Retype the material between the line containing "Image resolution: width=778" and the line containing "pyautogui.click(x=220, y=38)", inclusive, exactly as it appears.

- RECORDS SHOWN:

※

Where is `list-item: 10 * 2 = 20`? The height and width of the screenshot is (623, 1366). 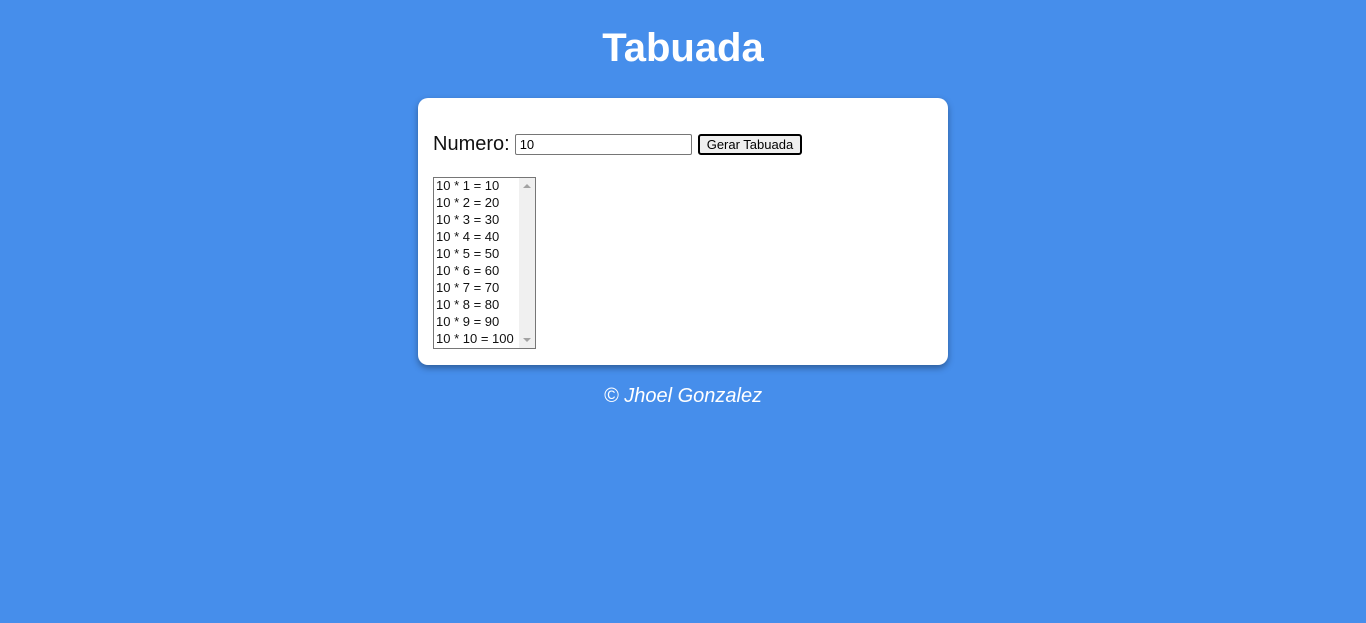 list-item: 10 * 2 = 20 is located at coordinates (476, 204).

※

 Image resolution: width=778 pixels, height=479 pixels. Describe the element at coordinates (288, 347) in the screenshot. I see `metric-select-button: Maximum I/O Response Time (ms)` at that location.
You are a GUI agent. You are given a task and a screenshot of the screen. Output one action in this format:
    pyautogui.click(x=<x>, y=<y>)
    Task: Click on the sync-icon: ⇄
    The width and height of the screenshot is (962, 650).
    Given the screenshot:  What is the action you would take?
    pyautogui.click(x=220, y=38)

※

- EXERCISE RESULT:
 Image resolution: width=778 pixels, height=479 pixels. Describe the element at coordinates (288, 347) in the screenshot. I see `metric-select-button: Maximum I/O Response Time (ms)` at that location.
You are a GUI agent. You are given a task and a screenshot of the screen. Output one action in this format:
    pyautogui.click(x=<x>, y=<y>)
    Task: Click on the sync-icon: ⇄
    The width and height of the screenshot is (962, 650).
    Given the screenshot:  What is the action you would take?
    pyautogui.click(x=220, y=38)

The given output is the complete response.